++++ Data supplied ++++

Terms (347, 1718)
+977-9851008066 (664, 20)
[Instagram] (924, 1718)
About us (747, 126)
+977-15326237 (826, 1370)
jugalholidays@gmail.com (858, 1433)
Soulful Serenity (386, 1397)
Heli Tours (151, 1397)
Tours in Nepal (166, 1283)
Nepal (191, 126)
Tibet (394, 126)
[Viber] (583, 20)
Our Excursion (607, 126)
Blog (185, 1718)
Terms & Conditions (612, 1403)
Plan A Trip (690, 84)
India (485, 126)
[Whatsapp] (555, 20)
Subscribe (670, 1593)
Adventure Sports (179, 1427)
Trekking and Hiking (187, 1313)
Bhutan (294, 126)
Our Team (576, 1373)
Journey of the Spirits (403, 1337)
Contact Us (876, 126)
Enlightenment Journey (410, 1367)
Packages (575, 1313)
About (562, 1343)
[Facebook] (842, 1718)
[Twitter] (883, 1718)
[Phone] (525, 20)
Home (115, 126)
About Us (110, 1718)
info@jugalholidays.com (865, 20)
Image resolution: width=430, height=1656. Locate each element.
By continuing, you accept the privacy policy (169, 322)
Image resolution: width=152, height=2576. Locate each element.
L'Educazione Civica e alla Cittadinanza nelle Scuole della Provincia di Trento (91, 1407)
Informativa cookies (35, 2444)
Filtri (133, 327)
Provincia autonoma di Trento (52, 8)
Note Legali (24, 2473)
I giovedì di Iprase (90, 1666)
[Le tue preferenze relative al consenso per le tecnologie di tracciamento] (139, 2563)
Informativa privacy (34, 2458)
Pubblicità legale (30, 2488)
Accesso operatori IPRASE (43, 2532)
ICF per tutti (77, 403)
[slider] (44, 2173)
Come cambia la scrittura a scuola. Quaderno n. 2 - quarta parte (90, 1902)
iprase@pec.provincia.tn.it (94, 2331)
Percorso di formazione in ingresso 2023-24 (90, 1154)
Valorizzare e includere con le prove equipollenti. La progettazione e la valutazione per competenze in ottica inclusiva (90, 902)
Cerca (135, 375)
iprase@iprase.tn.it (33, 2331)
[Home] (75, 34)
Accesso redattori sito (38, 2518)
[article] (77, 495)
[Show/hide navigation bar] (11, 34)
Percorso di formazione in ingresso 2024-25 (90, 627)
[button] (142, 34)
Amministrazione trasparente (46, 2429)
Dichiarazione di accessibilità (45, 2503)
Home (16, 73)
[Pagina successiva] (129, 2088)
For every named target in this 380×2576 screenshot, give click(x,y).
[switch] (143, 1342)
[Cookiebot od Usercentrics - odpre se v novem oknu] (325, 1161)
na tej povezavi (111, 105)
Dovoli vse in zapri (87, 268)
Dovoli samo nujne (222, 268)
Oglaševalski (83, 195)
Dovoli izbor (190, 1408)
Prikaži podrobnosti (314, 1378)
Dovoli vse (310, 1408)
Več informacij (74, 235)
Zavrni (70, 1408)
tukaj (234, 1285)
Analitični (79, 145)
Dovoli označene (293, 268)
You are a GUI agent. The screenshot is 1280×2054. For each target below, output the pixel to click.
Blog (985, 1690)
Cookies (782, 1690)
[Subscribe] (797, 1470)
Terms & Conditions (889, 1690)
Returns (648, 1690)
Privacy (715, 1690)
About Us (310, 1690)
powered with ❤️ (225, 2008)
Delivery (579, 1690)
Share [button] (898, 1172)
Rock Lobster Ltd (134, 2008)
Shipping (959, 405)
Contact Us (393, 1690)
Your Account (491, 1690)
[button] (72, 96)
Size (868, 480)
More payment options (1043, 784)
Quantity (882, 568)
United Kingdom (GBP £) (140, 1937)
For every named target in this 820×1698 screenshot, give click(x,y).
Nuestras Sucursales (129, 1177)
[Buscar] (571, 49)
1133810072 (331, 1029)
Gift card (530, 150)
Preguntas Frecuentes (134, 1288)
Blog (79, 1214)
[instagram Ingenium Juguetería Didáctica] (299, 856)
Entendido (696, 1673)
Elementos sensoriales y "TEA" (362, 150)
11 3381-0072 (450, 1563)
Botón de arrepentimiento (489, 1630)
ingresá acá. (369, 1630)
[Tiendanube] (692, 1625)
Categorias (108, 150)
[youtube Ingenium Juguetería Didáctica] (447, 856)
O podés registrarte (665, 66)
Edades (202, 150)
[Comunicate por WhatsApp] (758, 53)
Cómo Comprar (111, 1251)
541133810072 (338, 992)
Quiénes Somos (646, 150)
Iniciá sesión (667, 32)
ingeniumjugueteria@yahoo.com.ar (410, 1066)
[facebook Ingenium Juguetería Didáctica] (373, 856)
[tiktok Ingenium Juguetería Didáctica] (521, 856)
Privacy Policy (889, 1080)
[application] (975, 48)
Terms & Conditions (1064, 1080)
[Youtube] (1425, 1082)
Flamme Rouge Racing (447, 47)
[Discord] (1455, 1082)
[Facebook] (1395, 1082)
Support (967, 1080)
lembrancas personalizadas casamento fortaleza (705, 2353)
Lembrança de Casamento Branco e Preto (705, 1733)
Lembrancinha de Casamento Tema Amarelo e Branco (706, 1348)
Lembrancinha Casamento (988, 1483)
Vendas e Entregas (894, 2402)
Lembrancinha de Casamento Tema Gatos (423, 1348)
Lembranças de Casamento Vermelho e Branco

++++

[Work request]: Look through the entries. Copy out each line with "Trento" in it.

[Output of the exercise]:
L'Educazione Civica e alla Cittadinanza nelle Scuole della Provincia di Trento (91, 1407)
Provincia autonoma di Trento (52, 8)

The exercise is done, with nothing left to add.